Mais Kingsbury blague. Son Plaza, coréalisé avec le guitariste et ex-Groenland Jonathan Charette et coécrit avec son vieux pote Savia Fleury, ne vous fera pas vous précipiter sur une piste de danse. Avec ses guitares brutes et ses états d’âme d’où coule un spleen perceptible sur toutes les plages, ces nouvelles chansons en forme de thérapie ont remué son style d’écriture. L’album parle beaucoup de la mort, de l’amour, du suicide, des abus… Kingsbury revient sur sa grande frousse.
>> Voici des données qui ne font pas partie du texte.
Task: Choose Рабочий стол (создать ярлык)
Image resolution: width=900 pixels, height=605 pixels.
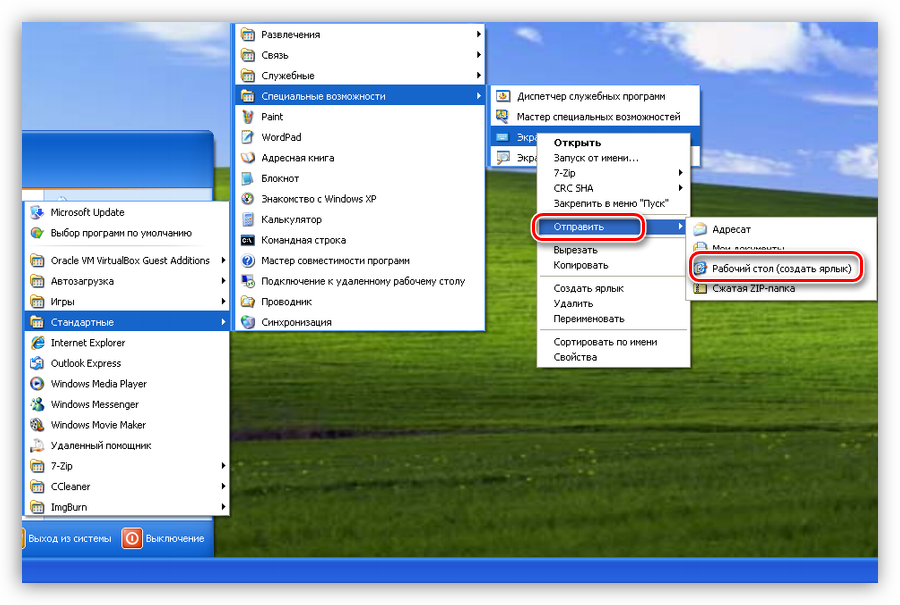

« Avant de me présenter à l’hôpital, je travaillais beaucoup et je faisais pas mal la fête. Lorsqu’ils m’ont annoncé que je n’allais pas bien, j’ai pogné la chienne. Ç’a été l’avertissement dont j’avais besoin: je devais prendre soin de moi ».  Fini la défonce. J’étais rendu au point où ça m’en prenait toujours plus pour atteindre mon high… Au lieu de mettre mon énergie dans le défoulement avec l’alcool, c’est sur mes projets musicaux que je devais la mettre. Quand j’ai commencé à écrire ces nouvelles chansons, Dans le corridor (l’avant-dernière sur Plaza) était inspirée de l’hôpital, je suis quand même resté-là deux semaines… J’ai de la misère à aller dans la fiction et créer des personnages. Crois-moi, j’ai essayé et ça n’a pas fonctionné ! Je me laisse d’abord guider par mes émotions. Mais je suis encore jeune, sait-on jamais… »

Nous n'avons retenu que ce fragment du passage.